_ASSIGNED TASK_.
The lines to be copied are those below that contain "agent".

[SOURCE MATERIAL — start]

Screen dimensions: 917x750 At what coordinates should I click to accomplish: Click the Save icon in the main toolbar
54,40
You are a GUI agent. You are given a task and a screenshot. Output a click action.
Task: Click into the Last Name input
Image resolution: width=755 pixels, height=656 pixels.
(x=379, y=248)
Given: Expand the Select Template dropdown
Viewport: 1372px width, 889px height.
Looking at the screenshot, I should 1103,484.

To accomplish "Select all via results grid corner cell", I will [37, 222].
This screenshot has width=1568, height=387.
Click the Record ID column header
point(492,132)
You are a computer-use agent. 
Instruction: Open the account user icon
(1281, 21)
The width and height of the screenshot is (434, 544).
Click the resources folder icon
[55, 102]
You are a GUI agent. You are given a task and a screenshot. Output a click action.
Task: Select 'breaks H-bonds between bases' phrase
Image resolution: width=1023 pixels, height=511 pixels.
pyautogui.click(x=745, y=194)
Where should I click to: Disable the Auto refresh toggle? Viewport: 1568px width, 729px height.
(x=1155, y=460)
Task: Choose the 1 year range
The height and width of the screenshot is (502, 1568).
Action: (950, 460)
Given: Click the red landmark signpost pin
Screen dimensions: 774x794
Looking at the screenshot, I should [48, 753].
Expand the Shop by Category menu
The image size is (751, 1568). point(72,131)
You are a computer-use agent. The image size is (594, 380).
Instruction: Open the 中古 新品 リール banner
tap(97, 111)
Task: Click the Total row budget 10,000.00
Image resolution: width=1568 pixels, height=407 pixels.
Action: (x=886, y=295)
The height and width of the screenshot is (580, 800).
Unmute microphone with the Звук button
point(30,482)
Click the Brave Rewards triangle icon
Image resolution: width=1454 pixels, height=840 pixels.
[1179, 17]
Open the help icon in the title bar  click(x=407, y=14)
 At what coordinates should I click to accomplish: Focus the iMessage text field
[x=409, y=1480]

[SOURCE MATERIAL — finish]

_FINISHED TASK_.
You are a GUI agent. You are given a task and a screenshot. Output a click action.
You are a computer-use agent. 
You are a GUI agent. You are given a task and a screenshot. Output a click action.
You are a computer-use agent. The image size is (594, 380).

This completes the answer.